Terry Francona emphatically declined to speculate Thursday afternoon about how the Red Sox would handle their sudden glut of pitchers. There are several theories out there -- including a thought that the Red Sox could use Penny as a long reliever out of the bullpen, mostly as an insurance policy against an injury or chronic ineffectiveness.

The question was raised to Penny after his 117-pitch gem on Thursday night against the Yankees: How would the bullpen sound?

"I don't want to do that," he said.

He then asked a question that has no good answer: "Where are you going to go in this bullpen?"

(The only option, really, would be to send fireballing rookie Daniel Bard back to Triple-A, a place where he has pretty much nothing left to prove.)

Still, though, something has to give. Smoltz will make his final rehab start on Friday -- and you don't have a guy coming off shoulder surgery throw 90 or 95 pitches in his tuneups only to have him pitch out of the bullpen. But since there's no open spot in the starting rotation, Penny appears to be the odd man out. Josh Beckett and Jon Lester aren't going anywhere, Daisuke Matsuzaka is under contract for big money until 2012, and Tim Wakefield has been the team's most reliable starting pitcher all season.

"It's a good problem to have, I guess," Penny said.

***

It was easy to raise an eyebrow when Penny drilled Alex Rodriguez in the first inning. He threw a hard fastball inside on his first pitch to Rodriguez and then drilled him in the back of the shoulder with his third pitch.
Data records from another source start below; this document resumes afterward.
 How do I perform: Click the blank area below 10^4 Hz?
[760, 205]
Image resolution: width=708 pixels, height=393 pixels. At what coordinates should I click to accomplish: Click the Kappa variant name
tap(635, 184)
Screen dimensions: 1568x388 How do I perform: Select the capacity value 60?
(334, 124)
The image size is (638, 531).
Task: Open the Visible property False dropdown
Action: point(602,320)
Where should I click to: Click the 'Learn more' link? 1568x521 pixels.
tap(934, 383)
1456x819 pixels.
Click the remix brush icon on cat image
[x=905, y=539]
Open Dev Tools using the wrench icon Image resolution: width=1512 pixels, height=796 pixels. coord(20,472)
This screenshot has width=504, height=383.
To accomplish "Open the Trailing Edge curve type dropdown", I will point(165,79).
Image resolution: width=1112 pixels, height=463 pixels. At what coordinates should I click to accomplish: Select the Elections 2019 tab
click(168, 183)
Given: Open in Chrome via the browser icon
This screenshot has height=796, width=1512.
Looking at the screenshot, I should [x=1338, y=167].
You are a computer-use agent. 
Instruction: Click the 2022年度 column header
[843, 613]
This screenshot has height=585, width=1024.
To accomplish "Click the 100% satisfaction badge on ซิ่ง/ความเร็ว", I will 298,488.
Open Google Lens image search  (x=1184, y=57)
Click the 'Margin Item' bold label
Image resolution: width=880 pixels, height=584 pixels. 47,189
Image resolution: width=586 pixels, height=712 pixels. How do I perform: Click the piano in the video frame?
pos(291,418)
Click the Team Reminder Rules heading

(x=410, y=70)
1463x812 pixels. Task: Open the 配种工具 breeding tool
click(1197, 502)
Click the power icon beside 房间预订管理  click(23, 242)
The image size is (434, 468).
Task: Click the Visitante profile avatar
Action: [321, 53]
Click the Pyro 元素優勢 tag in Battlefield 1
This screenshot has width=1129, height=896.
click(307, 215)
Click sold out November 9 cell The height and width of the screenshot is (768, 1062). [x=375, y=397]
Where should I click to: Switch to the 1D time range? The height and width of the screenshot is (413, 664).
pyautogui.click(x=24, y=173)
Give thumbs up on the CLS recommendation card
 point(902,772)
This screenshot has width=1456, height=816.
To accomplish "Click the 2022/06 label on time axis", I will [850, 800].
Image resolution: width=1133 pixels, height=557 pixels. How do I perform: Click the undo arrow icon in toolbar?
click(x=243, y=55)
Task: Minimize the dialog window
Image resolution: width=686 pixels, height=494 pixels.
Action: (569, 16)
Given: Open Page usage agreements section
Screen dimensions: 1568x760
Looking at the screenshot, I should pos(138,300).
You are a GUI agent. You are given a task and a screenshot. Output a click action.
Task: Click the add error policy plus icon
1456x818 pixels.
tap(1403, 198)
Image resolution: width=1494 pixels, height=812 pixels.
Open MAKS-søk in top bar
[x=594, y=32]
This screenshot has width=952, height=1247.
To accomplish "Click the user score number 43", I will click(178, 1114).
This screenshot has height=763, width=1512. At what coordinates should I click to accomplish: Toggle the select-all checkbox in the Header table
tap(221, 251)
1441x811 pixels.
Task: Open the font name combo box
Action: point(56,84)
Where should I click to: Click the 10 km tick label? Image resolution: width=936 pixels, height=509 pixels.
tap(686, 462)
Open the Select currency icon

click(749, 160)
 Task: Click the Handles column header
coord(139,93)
Jason Bay, after all, has been hit twice by Yankee pitchers this season. Rodriguez seems to be a comparable target -- and that's the way the unwritten code tends to be applied.

Penny professed innocence, however.

"I was going hard in," he said. "He's a Hall of Fame hitter, so you've got to throw him in."

Said Francona, "That's not a situation where we're trying to put runners on base. We're trying to get outs."